A stylized but more every-day version goes like this: imagine all the air molecules (oxygen, nitrogen, etc) in the closed room you're sitting in. Why doesn't all the gas spontaneously collect in the bottom left corner of your room [which would lead you to suffocate]? The other way it works: if we somehow collect all the air in one corner, and then let it go, it will spread out, but the opposite never occurs. This is essentially what the second law is saying: the possible set of configurations of air molecules in just one corner of the room has lower entropy than if the gas is spread out all over the room. So, spreading out naturally occurs all the time, while the reverse never happens. You can actually compute this by dividing the room into grids, and placing the air molecules in grids (also velocities), counting configurations, and approximating the entropy ratio.

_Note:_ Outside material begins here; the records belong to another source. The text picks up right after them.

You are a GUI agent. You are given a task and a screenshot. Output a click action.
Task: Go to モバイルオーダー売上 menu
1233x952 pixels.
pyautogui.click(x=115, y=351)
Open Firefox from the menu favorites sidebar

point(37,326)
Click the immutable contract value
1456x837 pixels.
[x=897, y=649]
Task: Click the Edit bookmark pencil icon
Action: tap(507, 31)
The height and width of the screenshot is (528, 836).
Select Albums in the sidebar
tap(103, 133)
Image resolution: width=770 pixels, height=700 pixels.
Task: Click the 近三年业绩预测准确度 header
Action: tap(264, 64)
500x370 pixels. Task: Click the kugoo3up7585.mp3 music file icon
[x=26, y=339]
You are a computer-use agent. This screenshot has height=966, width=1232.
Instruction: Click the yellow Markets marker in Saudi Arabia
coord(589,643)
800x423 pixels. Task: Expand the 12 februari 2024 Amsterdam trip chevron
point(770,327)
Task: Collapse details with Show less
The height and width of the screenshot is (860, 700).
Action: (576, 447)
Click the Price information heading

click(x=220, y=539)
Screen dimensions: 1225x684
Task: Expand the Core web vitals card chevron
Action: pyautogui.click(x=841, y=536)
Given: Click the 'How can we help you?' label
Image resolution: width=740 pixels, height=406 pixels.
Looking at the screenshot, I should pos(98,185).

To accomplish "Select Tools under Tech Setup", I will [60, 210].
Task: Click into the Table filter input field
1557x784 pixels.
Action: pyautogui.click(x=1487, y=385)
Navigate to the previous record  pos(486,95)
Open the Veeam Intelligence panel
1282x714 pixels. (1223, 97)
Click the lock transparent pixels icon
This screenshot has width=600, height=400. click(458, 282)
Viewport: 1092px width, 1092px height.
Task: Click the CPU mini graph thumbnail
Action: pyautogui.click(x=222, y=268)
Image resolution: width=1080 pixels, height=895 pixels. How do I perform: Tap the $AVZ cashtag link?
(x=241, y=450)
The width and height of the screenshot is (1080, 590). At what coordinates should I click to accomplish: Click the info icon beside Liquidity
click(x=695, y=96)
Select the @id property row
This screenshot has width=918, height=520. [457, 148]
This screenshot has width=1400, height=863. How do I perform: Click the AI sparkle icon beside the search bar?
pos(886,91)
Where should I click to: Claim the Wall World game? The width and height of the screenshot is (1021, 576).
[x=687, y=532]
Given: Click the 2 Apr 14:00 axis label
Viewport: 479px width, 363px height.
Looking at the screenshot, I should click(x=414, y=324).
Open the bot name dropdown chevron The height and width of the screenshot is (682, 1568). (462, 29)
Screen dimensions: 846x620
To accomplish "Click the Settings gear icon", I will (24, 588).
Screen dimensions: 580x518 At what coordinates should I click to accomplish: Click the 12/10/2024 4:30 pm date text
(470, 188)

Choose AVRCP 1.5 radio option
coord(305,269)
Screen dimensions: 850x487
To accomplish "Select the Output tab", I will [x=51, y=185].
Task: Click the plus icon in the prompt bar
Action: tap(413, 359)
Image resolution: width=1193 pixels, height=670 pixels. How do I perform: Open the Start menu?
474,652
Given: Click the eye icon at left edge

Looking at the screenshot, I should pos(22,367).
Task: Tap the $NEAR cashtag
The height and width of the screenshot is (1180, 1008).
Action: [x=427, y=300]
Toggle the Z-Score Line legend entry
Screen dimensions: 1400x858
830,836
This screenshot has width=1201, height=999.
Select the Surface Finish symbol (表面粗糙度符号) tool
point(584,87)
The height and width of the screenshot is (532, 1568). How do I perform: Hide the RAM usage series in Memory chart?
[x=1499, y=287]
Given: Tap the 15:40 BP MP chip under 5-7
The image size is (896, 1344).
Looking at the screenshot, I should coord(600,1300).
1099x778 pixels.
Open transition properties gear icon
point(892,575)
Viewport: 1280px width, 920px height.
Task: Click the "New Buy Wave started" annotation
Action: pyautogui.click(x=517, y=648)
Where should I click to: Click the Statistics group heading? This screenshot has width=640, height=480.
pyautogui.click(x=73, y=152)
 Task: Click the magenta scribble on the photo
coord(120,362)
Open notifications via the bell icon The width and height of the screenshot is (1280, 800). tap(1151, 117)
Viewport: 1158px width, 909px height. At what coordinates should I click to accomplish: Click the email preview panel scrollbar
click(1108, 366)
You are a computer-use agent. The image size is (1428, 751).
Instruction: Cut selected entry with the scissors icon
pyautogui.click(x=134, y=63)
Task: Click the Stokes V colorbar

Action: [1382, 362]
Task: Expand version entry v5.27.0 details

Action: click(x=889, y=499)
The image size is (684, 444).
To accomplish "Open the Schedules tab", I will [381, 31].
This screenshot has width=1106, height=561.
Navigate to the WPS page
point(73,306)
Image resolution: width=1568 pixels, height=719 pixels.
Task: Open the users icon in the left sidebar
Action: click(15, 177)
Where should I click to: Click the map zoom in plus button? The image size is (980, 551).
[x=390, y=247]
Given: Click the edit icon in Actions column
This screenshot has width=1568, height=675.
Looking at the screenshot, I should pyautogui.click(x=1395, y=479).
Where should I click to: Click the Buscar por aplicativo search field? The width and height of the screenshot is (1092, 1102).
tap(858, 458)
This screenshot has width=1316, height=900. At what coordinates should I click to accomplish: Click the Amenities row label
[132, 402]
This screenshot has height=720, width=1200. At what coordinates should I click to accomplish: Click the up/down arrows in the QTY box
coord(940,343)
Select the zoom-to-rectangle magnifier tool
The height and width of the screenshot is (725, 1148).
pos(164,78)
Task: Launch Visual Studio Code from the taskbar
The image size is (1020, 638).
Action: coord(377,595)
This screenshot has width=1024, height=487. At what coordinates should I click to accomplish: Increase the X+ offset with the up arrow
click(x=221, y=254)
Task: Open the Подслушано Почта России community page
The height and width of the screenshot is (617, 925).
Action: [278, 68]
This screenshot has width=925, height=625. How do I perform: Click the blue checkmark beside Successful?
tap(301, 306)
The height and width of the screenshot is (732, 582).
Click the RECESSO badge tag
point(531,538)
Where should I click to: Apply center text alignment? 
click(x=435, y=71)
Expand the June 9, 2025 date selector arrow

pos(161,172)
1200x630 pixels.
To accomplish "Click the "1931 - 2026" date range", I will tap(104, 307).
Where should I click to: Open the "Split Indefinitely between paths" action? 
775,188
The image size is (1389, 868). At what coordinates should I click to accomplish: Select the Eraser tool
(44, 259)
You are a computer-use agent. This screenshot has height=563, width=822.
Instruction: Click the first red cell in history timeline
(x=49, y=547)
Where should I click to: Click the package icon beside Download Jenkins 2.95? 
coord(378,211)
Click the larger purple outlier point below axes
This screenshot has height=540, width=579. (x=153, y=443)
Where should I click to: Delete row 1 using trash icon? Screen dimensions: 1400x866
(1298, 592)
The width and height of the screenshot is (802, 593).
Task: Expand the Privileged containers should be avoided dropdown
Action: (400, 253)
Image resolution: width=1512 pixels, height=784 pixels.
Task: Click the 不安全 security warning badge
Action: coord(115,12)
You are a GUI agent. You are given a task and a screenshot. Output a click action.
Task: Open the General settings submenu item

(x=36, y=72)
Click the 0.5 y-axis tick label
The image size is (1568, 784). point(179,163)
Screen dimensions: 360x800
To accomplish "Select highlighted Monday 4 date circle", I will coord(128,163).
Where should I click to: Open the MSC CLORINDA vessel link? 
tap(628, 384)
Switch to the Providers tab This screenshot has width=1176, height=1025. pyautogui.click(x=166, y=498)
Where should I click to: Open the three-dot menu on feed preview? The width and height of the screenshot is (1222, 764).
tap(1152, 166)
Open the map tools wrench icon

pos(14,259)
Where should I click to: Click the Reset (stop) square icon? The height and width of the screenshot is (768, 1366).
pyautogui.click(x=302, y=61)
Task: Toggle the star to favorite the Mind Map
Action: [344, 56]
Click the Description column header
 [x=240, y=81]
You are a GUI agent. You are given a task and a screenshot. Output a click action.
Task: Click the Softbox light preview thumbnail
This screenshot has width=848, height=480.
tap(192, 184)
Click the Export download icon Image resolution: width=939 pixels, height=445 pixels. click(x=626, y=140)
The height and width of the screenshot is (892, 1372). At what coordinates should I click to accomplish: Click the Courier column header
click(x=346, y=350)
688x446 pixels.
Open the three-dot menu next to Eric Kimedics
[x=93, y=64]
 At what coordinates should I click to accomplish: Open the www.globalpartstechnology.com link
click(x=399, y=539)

Note: a lovely intellectual rabbit hole to go down: what about gravity? Gravity tends to pull things together, so does gravity decrease entropy?

See also:

Conclusion

Hopefully this post is a good reminder that entropy is a useful concept, or enough to get people interested. A good short refresher written by physicist Edward Witten is A Mini-Introduction To Information Theory. If you need a textbook refresher on entropy and information theory, the standard reference is: Cover, Thomas: Elements of Information Theory. I plan to write a follow-up post about Joint entropy, Conditional entropy, Kullback–Leibler divergence and Mutual information.